As his mobster-in-therapy masterpiece is named the best TV of the century, its creator says he was just thrashing out his own issues with his domineering, suffocating mother

  • The 100 best TV shows of the 21st century

The first image David Chase had in mind for the show that became The Sopranos was a closeup of Tony Soprano opening his eyes, “waking up for the day”. That scene ended up falling later in the pilot. The opening scene, as any of the show’s superfans will happily inform you, watches Tony eyeing up a sculpture in a therapist’s waiting room with baffled rage.
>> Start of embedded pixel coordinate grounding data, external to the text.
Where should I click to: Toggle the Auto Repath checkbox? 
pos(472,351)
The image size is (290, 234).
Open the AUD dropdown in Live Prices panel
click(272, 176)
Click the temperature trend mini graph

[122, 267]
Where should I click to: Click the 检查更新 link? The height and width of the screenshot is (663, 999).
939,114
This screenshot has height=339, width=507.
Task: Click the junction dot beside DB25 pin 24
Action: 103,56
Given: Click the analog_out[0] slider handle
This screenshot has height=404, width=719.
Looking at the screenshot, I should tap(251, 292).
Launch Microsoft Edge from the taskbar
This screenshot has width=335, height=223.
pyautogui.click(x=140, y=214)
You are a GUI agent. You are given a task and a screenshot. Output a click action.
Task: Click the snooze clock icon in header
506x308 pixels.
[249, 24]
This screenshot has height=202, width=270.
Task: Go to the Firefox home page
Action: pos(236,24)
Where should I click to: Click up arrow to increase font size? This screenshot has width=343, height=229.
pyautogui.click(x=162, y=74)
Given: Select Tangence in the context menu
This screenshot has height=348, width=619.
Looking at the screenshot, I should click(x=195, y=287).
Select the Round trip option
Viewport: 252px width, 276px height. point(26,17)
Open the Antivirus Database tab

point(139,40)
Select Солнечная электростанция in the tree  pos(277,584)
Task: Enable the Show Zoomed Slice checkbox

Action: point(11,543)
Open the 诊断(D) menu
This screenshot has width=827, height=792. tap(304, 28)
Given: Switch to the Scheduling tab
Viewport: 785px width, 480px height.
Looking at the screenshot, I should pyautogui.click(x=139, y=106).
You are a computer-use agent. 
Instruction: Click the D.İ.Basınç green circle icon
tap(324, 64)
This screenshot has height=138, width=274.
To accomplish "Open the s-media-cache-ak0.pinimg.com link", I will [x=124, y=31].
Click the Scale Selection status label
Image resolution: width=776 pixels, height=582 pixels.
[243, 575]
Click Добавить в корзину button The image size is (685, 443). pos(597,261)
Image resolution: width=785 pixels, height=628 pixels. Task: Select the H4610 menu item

The show is 20 years old this year, and if that makes you feel ancient, “think how I feel,” says creator David Chase, who, at 74, is ferocious looking, with beady black eyes and the intense, long-suffering air of the protagonist whose name has become synonymous with his own.

If The Sopranos was groundbreaking at its debut two decades ago, it now occupies an even rarer category: a show that has become more admired and beloved with time. The Guardian has named The Sopranos the best TV show of the century so far, and its influence continues to be felt across viewing platforms that didn’t exist at the time of its conception. The prestige TV series, which unspools like a Russian novel but engages like a telenovela, set the tone for the boom in high-quality binge-programming – funny, smart, acutely well-observed and immensely addictive – that has reinvented the form.